→ **Exercise directions**
If a line of the records holds the word "green", copy it out.

→ **Available records**
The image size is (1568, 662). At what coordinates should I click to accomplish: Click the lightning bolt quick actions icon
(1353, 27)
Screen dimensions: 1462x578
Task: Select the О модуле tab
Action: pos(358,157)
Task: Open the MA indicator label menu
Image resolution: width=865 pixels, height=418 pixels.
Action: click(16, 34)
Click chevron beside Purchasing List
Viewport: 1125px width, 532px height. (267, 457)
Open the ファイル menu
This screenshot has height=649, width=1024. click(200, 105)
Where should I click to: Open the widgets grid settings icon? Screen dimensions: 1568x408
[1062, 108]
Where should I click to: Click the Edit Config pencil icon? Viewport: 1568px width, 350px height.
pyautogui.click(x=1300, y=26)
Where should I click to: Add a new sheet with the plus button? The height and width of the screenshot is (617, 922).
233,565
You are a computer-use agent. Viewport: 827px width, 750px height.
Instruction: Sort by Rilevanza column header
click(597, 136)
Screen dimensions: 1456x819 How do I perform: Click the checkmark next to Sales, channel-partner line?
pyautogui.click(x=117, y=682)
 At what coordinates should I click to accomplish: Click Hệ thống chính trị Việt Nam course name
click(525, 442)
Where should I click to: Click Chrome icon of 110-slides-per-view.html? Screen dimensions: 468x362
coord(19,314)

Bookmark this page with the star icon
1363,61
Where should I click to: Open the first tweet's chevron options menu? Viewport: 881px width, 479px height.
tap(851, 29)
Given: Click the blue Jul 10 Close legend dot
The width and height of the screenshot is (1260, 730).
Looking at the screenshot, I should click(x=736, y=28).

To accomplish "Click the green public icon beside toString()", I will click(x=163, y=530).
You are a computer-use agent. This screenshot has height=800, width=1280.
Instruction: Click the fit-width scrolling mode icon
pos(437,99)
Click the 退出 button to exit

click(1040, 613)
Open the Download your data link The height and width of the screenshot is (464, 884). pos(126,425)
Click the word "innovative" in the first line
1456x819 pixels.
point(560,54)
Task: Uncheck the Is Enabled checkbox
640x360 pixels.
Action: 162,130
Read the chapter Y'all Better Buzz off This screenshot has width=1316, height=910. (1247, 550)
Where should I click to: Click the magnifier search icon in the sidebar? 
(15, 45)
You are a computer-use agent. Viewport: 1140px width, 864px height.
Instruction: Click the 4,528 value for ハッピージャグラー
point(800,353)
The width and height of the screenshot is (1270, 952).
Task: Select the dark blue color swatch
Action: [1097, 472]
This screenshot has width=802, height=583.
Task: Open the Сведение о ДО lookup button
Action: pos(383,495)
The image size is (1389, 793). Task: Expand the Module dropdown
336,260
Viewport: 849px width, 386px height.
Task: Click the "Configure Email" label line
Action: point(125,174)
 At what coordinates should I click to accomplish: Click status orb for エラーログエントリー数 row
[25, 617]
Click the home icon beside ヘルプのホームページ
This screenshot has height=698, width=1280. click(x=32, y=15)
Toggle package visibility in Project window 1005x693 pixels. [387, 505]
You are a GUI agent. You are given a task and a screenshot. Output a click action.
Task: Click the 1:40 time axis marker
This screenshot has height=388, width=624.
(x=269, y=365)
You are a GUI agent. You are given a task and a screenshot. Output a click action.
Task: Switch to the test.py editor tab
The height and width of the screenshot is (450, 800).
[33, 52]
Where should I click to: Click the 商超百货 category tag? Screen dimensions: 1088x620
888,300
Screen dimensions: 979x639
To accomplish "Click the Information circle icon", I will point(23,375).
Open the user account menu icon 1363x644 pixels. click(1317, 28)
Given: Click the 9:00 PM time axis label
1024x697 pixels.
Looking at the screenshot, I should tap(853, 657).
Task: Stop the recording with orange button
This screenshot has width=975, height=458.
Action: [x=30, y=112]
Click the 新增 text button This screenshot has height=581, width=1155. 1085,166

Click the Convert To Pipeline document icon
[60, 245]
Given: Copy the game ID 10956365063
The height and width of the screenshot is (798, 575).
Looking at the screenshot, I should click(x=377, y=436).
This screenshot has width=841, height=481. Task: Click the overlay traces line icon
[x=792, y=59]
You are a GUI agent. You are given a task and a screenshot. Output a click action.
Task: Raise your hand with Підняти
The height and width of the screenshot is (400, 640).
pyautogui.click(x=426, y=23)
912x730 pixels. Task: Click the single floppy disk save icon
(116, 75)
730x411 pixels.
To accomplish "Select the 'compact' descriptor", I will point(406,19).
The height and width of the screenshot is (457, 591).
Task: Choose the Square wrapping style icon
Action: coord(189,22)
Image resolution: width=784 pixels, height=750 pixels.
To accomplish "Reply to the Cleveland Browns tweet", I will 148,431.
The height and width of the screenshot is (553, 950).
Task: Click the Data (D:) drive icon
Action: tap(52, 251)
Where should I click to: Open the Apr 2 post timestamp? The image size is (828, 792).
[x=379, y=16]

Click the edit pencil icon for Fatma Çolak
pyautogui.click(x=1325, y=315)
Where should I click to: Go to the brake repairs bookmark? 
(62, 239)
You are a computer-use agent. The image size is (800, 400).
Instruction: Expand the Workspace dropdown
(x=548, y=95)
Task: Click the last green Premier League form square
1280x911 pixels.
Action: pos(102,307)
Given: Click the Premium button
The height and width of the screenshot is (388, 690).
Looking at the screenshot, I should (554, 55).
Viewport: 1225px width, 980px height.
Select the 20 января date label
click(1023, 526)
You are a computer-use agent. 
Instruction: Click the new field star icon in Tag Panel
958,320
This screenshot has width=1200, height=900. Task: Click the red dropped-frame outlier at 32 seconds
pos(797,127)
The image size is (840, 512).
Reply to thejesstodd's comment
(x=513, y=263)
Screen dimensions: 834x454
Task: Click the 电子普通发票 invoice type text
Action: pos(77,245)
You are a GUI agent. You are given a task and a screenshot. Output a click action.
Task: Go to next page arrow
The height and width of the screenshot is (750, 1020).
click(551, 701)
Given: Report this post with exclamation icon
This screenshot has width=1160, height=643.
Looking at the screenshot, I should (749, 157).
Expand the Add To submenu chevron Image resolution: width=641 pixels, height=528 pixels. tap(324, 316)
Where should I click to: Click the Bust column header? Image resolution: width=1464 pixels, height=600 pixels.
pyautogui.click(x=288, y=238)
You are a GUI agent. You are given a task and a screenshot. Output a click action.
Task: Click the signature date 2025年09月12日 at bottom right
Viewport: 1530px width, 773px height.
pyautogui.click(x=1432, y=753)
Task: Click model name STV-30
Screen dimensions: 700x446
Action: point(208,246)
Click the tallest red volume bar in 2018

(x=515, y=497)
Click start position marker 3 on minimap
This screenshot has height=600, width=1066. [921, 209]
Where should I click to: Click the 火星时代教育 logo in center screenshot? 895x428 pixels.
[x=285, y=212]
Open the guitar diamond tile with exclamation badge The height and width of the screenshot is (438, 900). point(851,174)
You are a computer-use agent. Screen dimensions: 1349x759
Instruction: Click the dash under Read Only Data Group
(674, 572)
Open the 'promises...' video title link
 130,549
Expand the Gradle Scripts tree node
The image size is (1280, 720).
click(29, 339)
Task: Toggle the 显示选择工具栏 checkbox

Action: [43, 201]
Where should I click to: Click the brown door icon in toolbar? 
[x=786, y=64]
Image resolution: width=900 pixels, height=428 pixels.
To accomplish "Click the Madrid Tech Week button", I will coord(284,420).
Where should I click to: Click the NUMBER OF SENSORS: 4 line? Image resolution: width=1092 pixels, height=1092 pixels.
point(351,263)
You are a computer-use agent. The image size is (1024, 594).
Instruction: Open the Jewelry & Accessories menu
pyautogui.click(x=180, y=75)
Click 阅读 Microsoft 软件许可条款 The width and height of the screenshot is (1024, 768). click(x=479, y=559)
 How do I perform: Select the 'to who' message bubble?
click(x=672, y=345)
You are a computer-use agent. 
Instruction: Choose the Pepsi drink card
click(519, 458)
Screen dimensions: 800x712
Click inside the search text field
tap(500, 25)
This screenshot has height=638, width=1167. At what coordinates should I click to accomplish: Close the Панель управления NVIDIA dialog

→ **Exercise result**
To accomplish "Click the green public icon beside toString()", I will click(x=163, y=530).
Task: Click the last green Premier League form square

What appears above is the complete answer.